Government warns of flash floods and waves up to two-storeys high in areas with a population of more than 850,000, or 95 percent of the Fijians.
The Fiji government ordered a nationwide curfew on Thursday, including a ban on public transportation, with a potentially devastating cyclone expected to unleash powerful winds and flooding on the island nation within a day.
Cyclone Yasa, a top category five storm, is expected to bring winds of up to 250 kilometres per hour (155 miles per hour) and torrential rain across the South Pacific archipelago nation when it makes landfall by early Friday.
The country ordered a 14-hour nationwide curfew starting at 4pm (04:00 GMT) with people living in low-lying areas urged to move to higher ground before nightfall, Prime Minister Frank Bainimarama said in a video posted to Facebook.
“The impact for this super storm is more or less the entire country,” Bainimarama said in the video.
Yasa would “easily surpass” the strength of 2016’s Cyclone Winston, he added, referring to the southern hemisphere’s most intense tropical storm on record, which killed more than 40 Fijians and left tens of thousands of people homeless.

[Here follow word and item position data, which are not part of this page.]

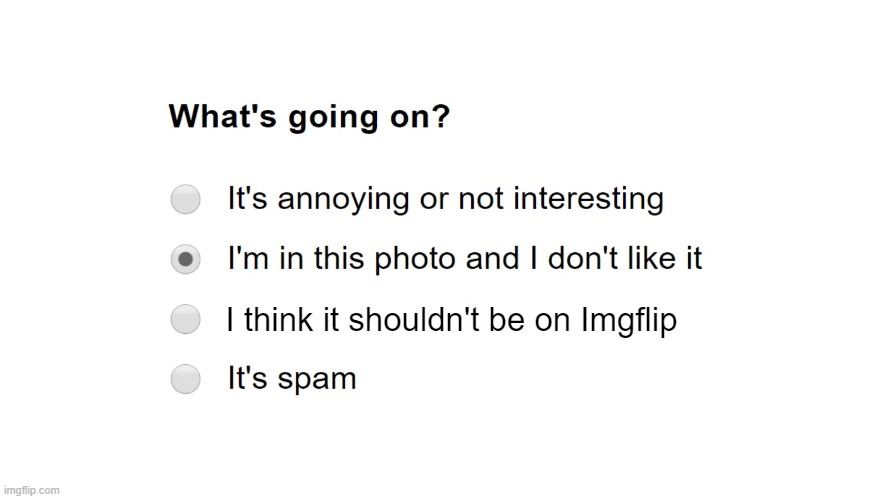Image resolution: width=888 pixels, height=499 pixels.
Task: Click the "I think it shouldn't be" label text
Action: pos(452,321)
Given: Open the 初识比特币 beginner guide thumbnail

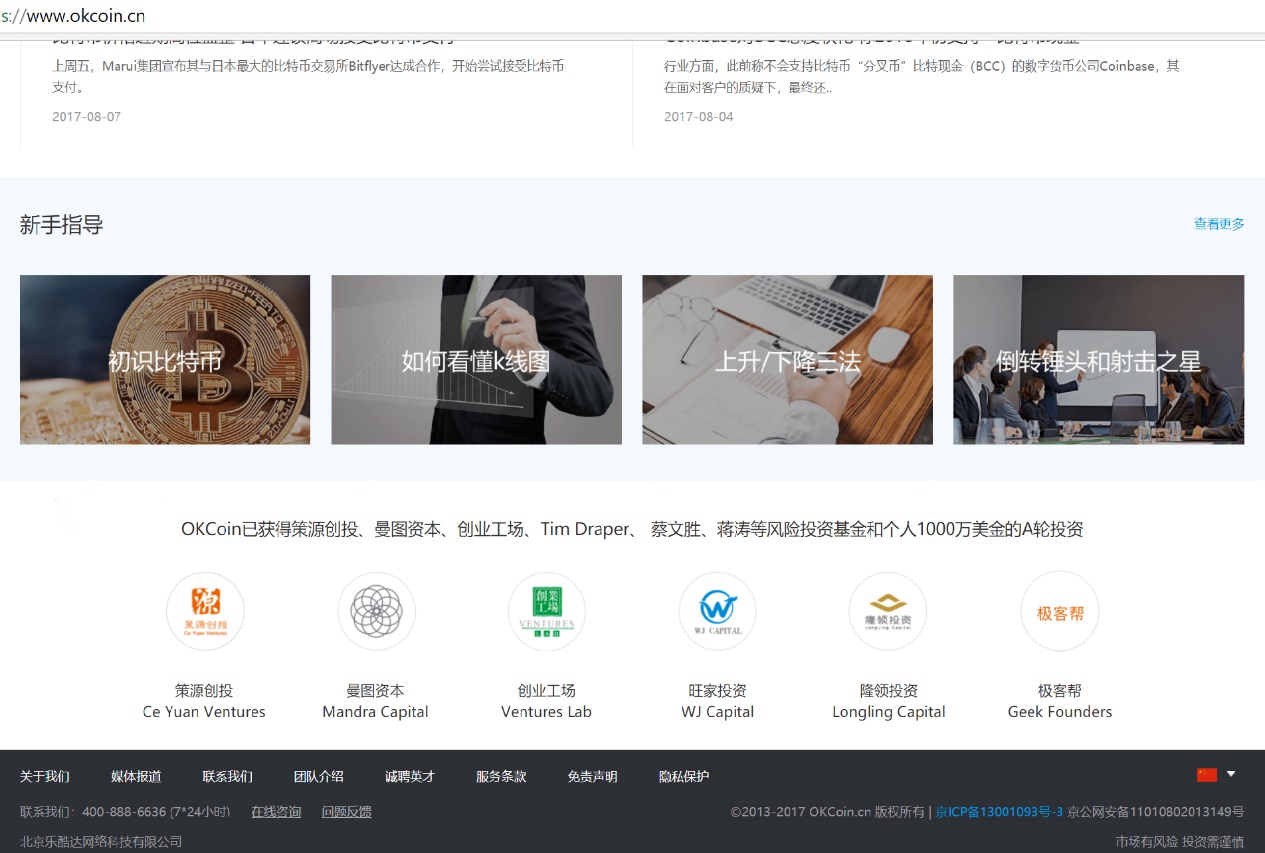Looking at the screenshot, I should 165,360.
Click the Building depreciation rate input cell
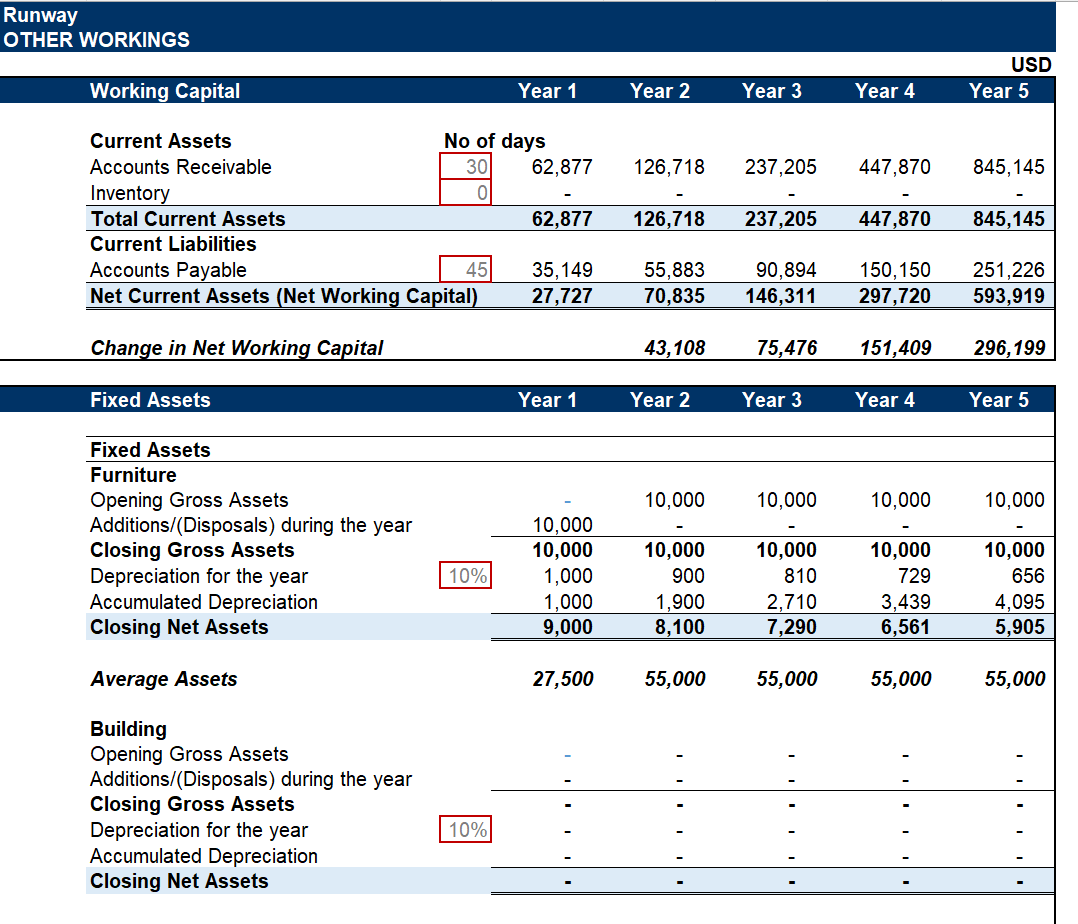 pyautogui.click(x=466, y=830)
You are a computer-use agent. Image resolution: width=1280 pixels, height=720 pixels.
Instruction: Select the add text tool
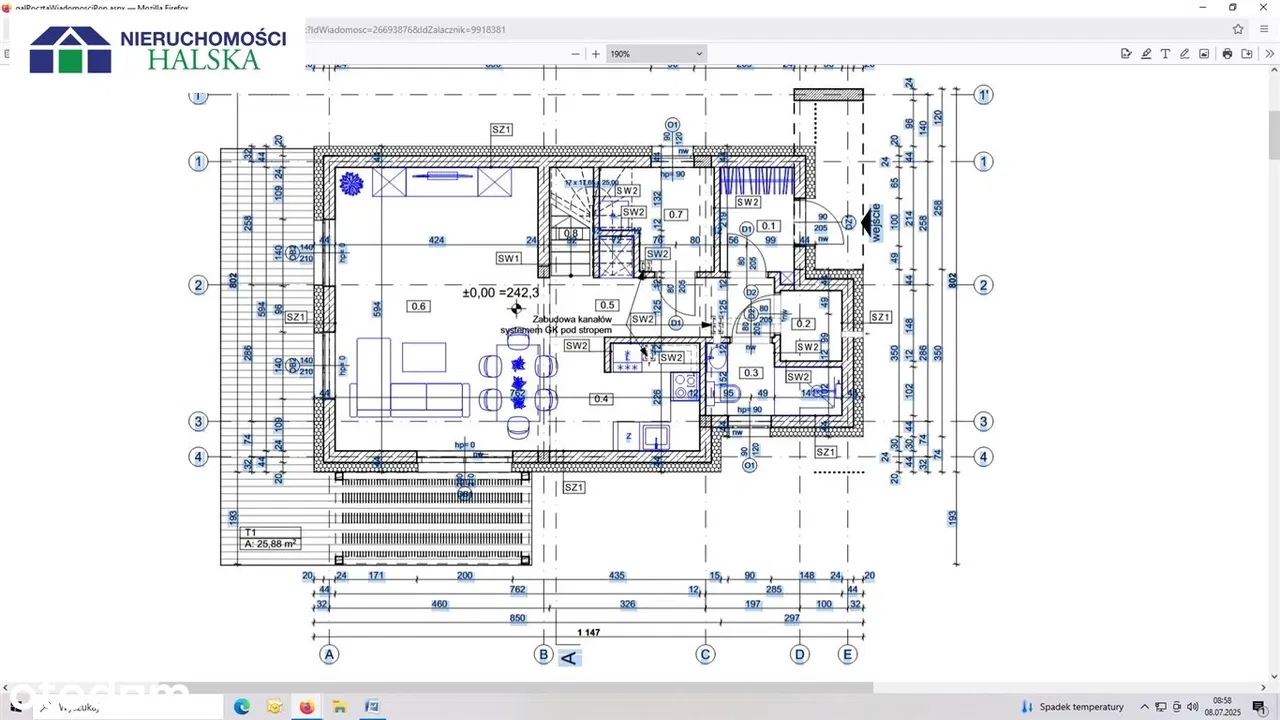(1165, 54)
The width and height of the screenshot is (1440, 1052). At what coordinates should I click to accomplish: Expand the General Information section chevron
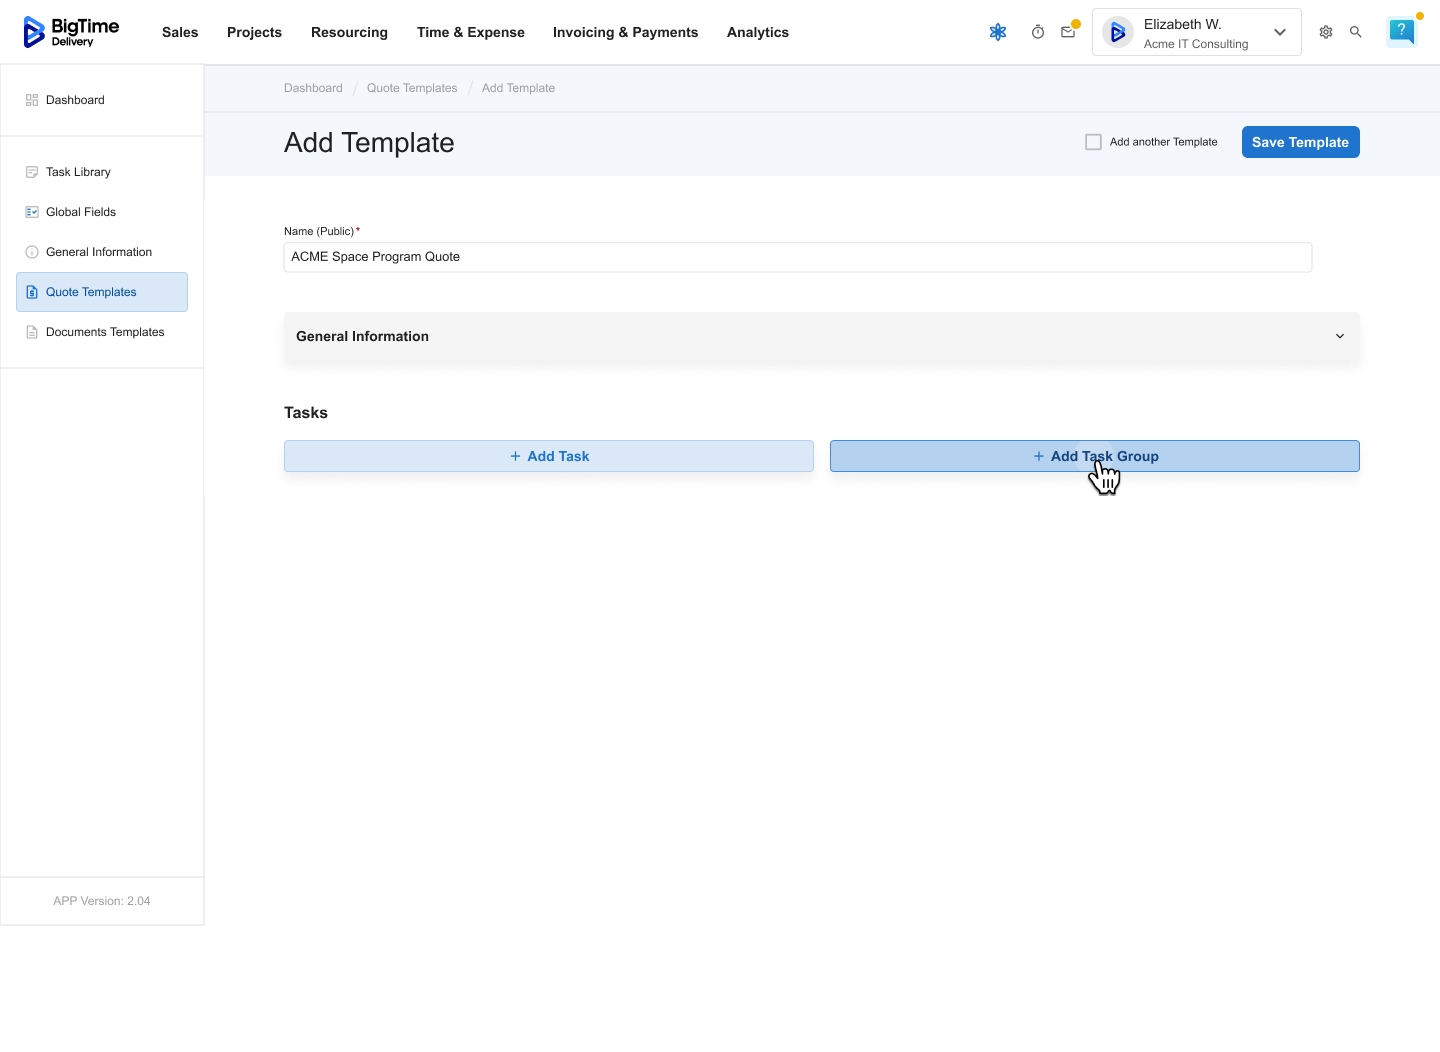1340,336
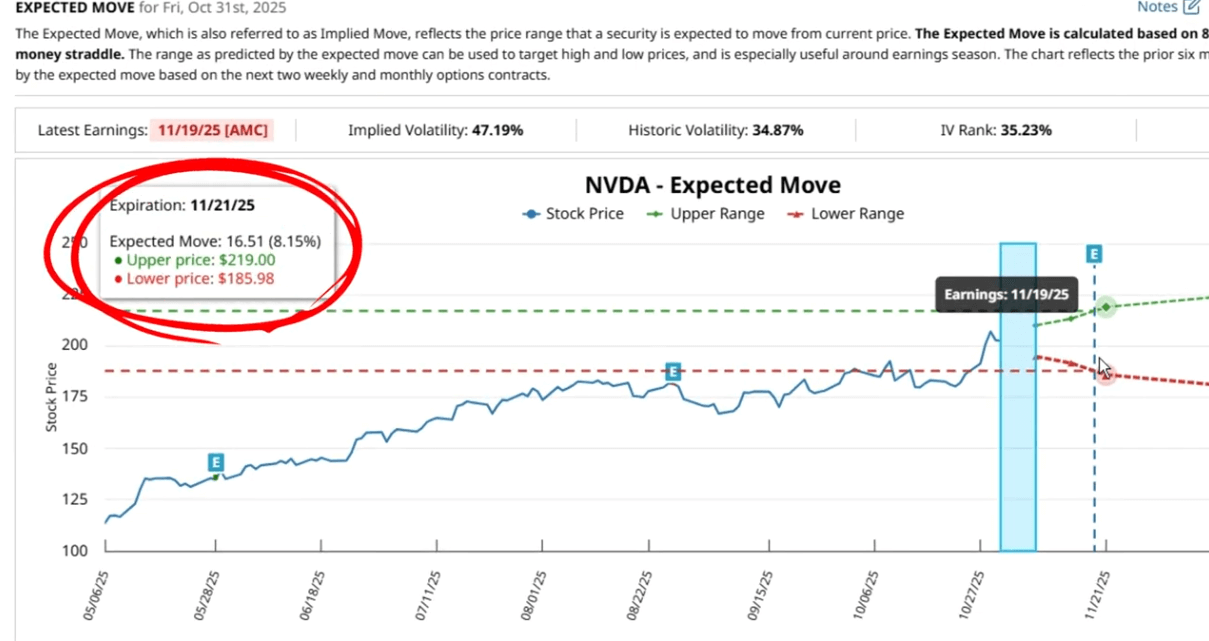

More than 850,000 Fijians, or 95 percent of the population, live in the direct path of Yasa, said Bainimarama, adding that weather forecasts anticipated flash flooding and “severe coastal inundation” that included waves up to 10 metres (33 feet) high.
‘The world is heating up’
Police would enforce a ban on public transport, said the country’s National Disaster Management Office, which added that the country had declared a “state of natural disaster” which gives law enforcement authorities increased powers.
By 8pm (08:00 GMT) on Thursday, the centre of Yasa was forecast to be 100km (62 miles) east of the village of Yasawa-i-Rara and potentially over Fiji’s fifth-most populous province of Bua, home to 15,000 people, the office said.
Reception centres for possible evacuees have been set up and people living on the coast were advised to seek higher ground.
Many houses in Fiji are made from wood or corrugated iron, materials that make them particularly vulnerable in storms.
Hence the call to find refuge in schools, churches or even containers.
Long committed to the fight against global warming, Bainimarama once again blamed the rise in temperatures for these powerful cyclones, which were previously much rarer.
“The world is heating up, and these storms are strengthening it,” he lamented. “Each of us must take these climate-fueled disasters seriously.”